Talking about vaccination, it noted that people in the age group of 18-44 have started getting jabs from May 1. However, it highlighted that, as of early May, only around 10 per cent of the country's population had received at least one dose of the vaccine. Meanwhile, a shortage of vaccines and logistical difficulties in reaching a large rural population (about two-thirds of the population) complicate the vaccine rollout. The international community has recently contributed to India's vaccine efforts with increased medical and vaccine supplies to help address shortfalls. “The spread of the virus and the rate of vaccinations will have a direct impact on economic outcomes,” the report said.
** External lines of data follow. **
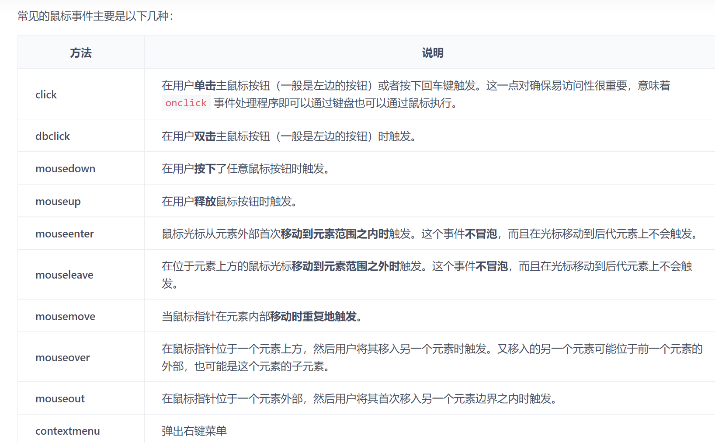The height and width of the screenshot is (443, 715).
Task: Click the bold 按下 text in mousedown description
Action: tap(205, 169)
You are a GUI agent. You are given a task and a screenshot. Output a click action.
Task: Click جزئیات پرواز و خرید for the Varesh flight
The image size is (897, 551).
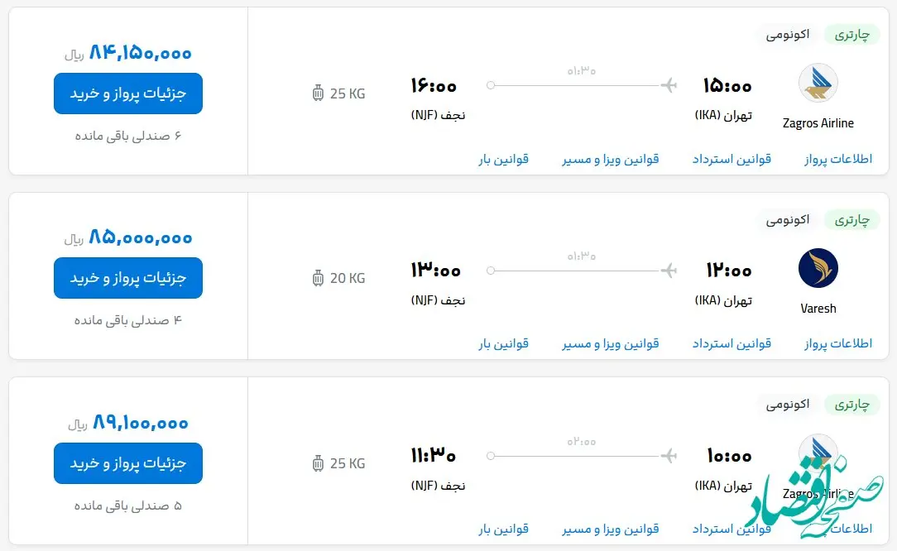point(127,278)
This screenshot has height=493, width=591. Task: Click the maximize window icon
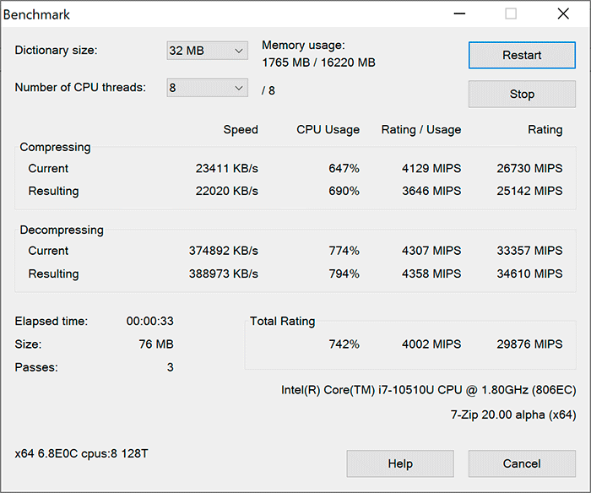(x=511, y=14)
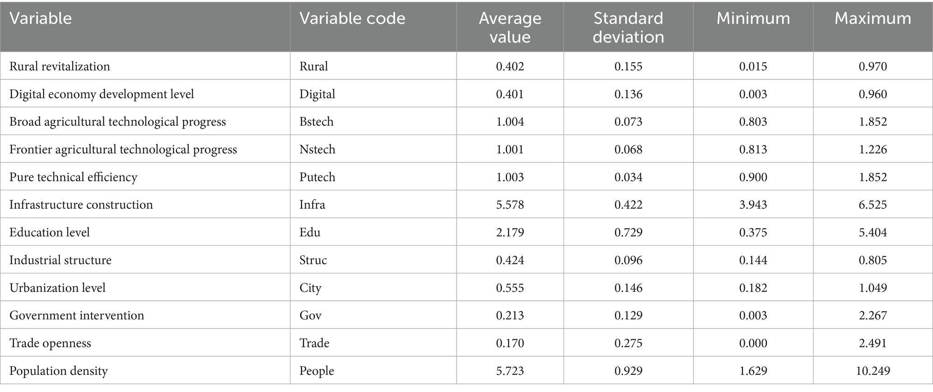Click the Infra average value 5.578

pos(510,205)

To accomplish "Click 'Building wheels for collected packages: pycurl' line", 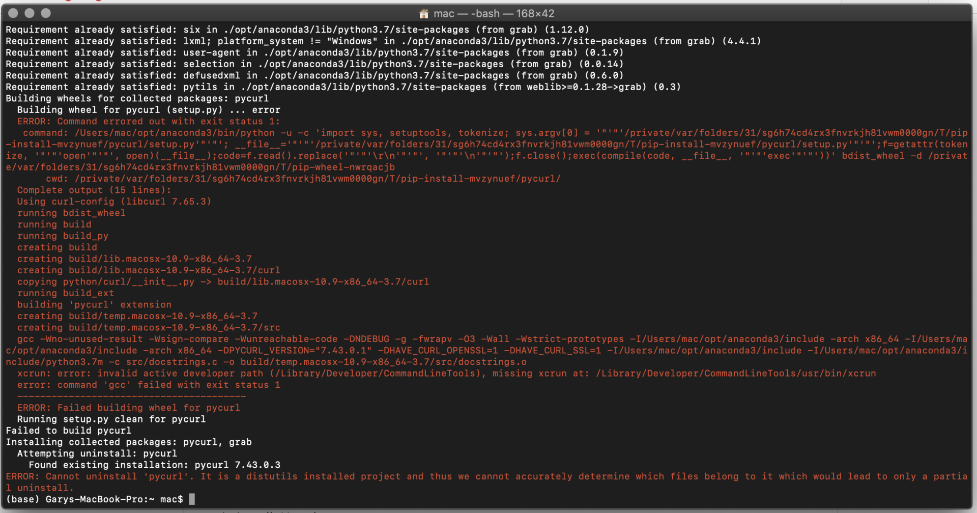I will tap(137, 99).
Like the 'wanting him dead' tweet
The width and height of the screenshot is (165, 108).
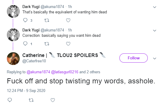pyautogui.click(x=68, y=20)
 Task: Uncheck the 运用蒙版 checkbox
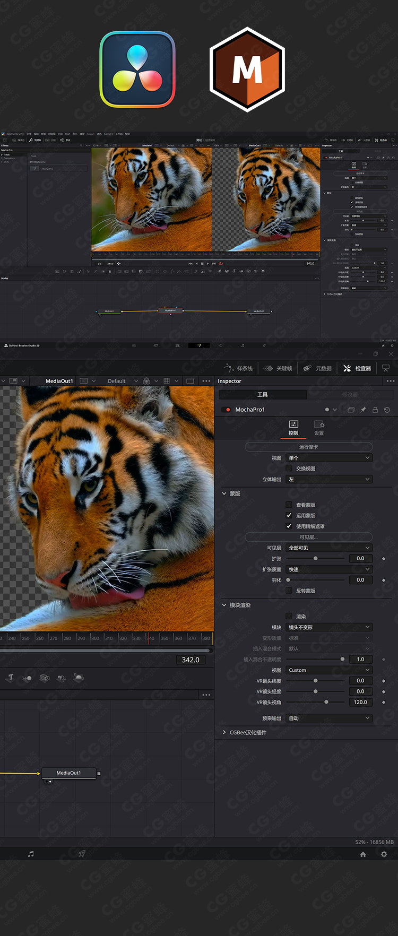point(289,515)
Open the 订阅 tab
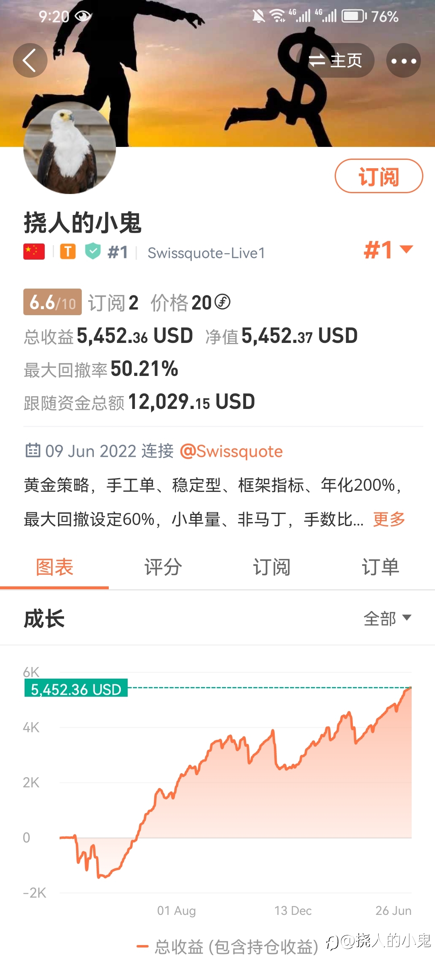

On the fiscal front, the agency feels the second wave could have marginal impact on the revenue with some re-prioritisation of expenditure on account of the enhanced need of healthcare sector. “We now expect a wider general government fiscal deficit of about 11.8 per cent of GDP in fiscal 2021, compared with our previous forecast of 10.8 per cent and an estimated 14 per cent in fiscal 2020,” the agency said.